Instructions to follow >> Start at the line in the entries below that contains "The image size is (1266, 752).", stop at the line that contains "Expand the collapsed second Contents node", and output exactly the lines in that span, both ends included.

Data for this exercise >>
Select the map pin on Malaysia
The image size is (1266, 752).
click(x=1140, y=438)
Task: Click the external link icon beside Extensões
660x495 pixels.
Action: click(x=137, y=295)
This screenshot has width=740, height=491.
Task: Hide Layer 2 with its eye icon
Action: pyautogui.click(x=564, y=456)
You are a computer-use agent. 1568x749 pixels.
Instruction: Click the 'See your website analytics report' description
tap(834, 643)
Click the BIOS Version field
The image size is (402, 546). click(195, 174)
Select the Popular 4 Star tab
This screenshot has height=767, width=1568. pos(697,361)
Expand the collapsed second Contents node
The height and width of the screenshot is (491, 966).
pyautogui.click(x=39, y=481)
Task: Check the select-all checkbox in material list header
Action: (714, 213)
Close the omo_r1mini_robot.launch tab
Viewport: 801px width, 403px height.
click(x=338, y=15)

Exercise output >>
The image size is (1266, 752).
click(x=1140, y=438)
Task: Click the external link icon beside Extensões
660x495 pixels.
Action: click(x=137, y=295)
This screenshot has width=740, height=491.
Task: Hide Layer 2 with its eye icon
Action: pyautogui.click(x=564, y=456)
You are a computer-use agent. 1568x749 pixels.
Instruction: Click the 'See your website analytics report' description
tap(834, 643)
Click the BIOS Version field
The image size is (402, 546). click(195, 174)
Select the Popular 4 Star tab
This screenshot has height=767, width=1568. pos(697,361)
Expand the collapsed second Contents node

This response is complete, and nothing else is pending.